Baik, dia menjawab dengan baik. Bisa ditarik kesimpulan sementara si perempuan itu pelayannya. Dari negara mana dia berasal? Apa dia bangsawan di sana? Kita coba serang dia, apa yang akan dia lakukan kira-kira? Sebelum itu kita bisa mengetahui asal mana seseorang dari namanya. Namun, itu juga bisa dipalsukan olehnya. Aku butuh konfirmasi lebih banyak lagi.

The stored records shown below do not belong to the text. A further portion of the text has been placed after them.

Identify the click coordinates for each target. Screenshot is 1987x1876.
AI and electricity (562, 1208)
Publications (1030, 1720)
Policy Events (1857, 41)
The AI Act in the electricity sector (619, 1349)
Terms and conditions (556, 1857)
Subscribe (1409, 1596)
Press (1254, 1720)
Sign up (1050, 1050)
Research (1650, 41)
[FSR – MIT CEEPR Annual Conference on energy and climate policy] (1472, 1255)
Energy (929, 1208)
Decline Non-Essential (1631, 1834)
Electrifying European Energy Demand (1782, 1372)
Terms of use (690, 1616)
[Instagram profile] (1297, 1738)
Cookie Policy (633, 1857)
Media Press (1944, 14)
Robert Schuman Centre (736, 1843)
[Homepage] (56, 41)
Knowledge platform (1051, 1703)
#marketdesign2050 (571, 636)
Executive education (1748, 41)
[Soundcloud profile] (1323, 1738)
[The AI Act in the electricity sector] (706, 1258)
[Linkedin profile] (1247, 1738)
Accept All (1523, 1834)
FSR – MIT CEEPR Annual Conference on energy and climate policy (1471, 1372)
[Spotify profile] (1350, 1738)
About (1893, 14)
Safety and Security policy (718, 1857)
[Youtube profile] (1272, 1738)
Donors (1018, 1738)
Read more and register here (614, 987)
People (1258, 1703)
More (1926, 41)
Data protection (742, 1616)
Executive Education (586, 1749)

Mari uji pengetahuannya.
***
“Cik, mau sampai kapan pak tua ini bercerita?” batin sang panglawan sudah sejak awal tidak nyaman. Ada orang asing yang mengikutinya dan kini dia harus mendengar omong kosongnya. “Atau mungkin tujuan dia sejalan?”
“Pangeran sendirilah yang mengusulkan itu. Pada mulanya memang ini sangat ditentang oleh masyarakat. Bagaimana tidak, petani terancam kehilangan mata pencahariannya saat itu. Tapi, pangeran berhasil meyakinkan para petani bahwa mereka tidak perlu khawatir akan kehilangan mata pencaharian mereka. Semua orang bisa mendapat makanan secara gratis, itu semua berkat pangeran pertama. Dengan syarat, tentu saja dengan syarat, mereka sendirilah yang memproduksi makanan tersebut. Itu sistem yang sudah bagus.”

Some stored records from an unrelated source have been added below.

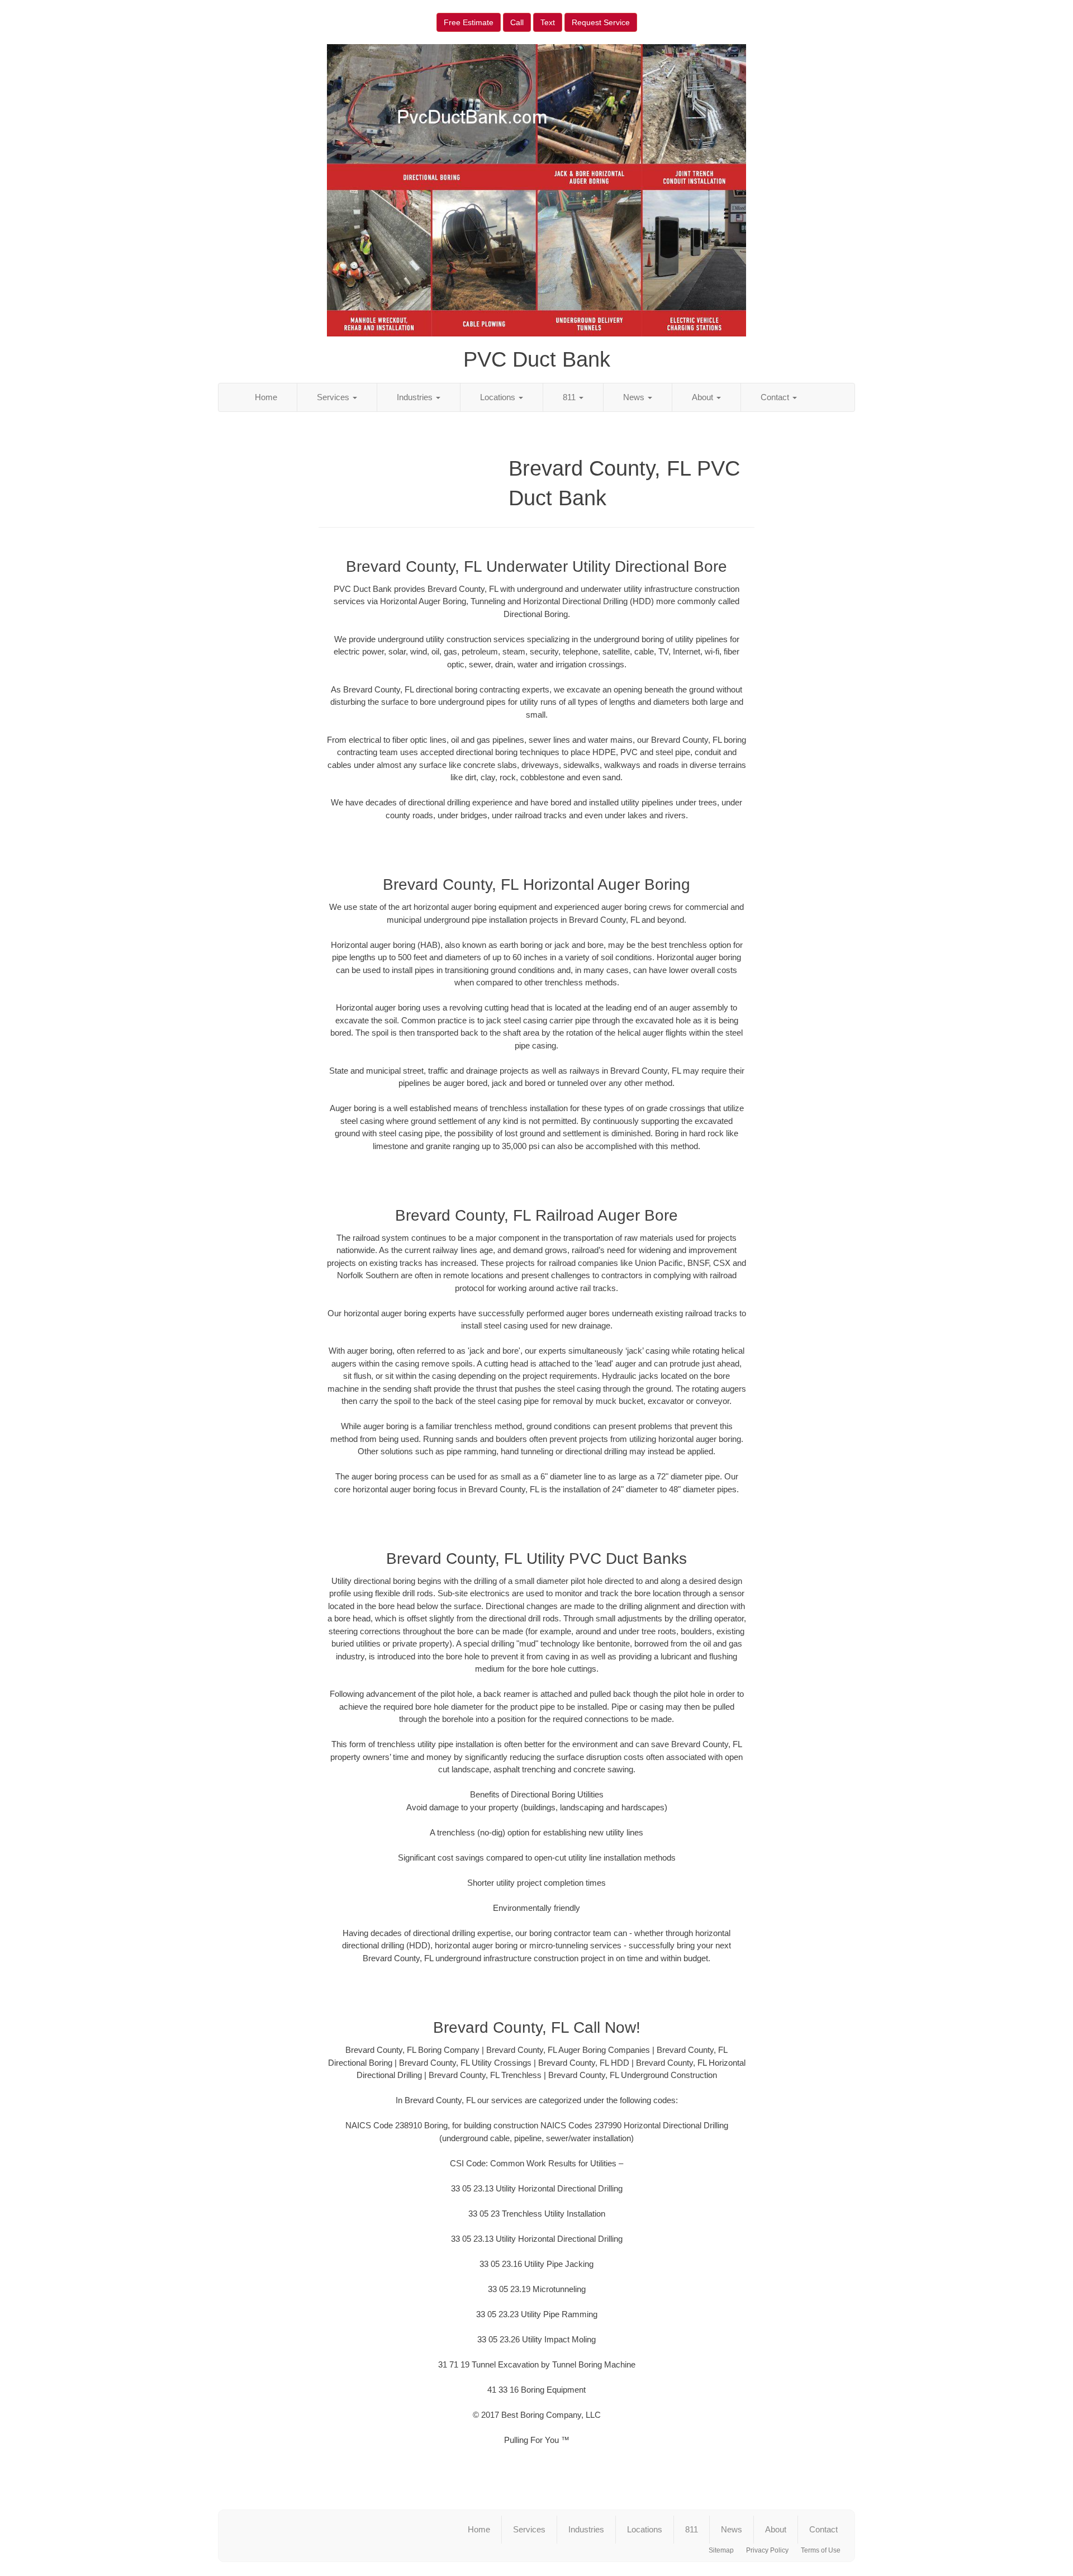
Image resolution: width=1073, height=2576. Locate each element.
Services (334, 397)
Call (517, 22)
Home (266, 397)
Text (547, 22)
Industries (416, 397)
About (703, 397)
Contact (776, 397)
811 (570, 397)
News (635, 397)
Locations (498, 397)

Orang tua yang datangnya entah darimana ini terus bicara panjang lebar dari topik satu ke topik yang lain. Bicara sombong seolah semua hal datang darinya. Dia hanya bangga akan semua hal yang ada di negaranya sendiri.
“Itu sistem yang bagus. Andai saja pangeran tidak menutup matanya tentulah semua orang tidak akan bahagia,” kata Bos dengan nada yang menyindir.
“Pak, kau ini hidup di taman bunga ya?” celetuk salah satu bawahannya.
“Apa yang ingin kau katakan anak muda?” tanyanya balik.
“Tidak, jika kau tidak mengerti. Aku hanya akan berdoa agar kau tidak pernah mengerti.”
Orang asing ini berpikir dan berhenti bertanya sedang yang lainnya pun tidak melanjutkan. Ada kekosongan di antaranya, Jiro mengisi bagian ini. “Apa kebijakan pangeran pertama ini tidak menurunkan motivasi masyarakat untuk bekerja?”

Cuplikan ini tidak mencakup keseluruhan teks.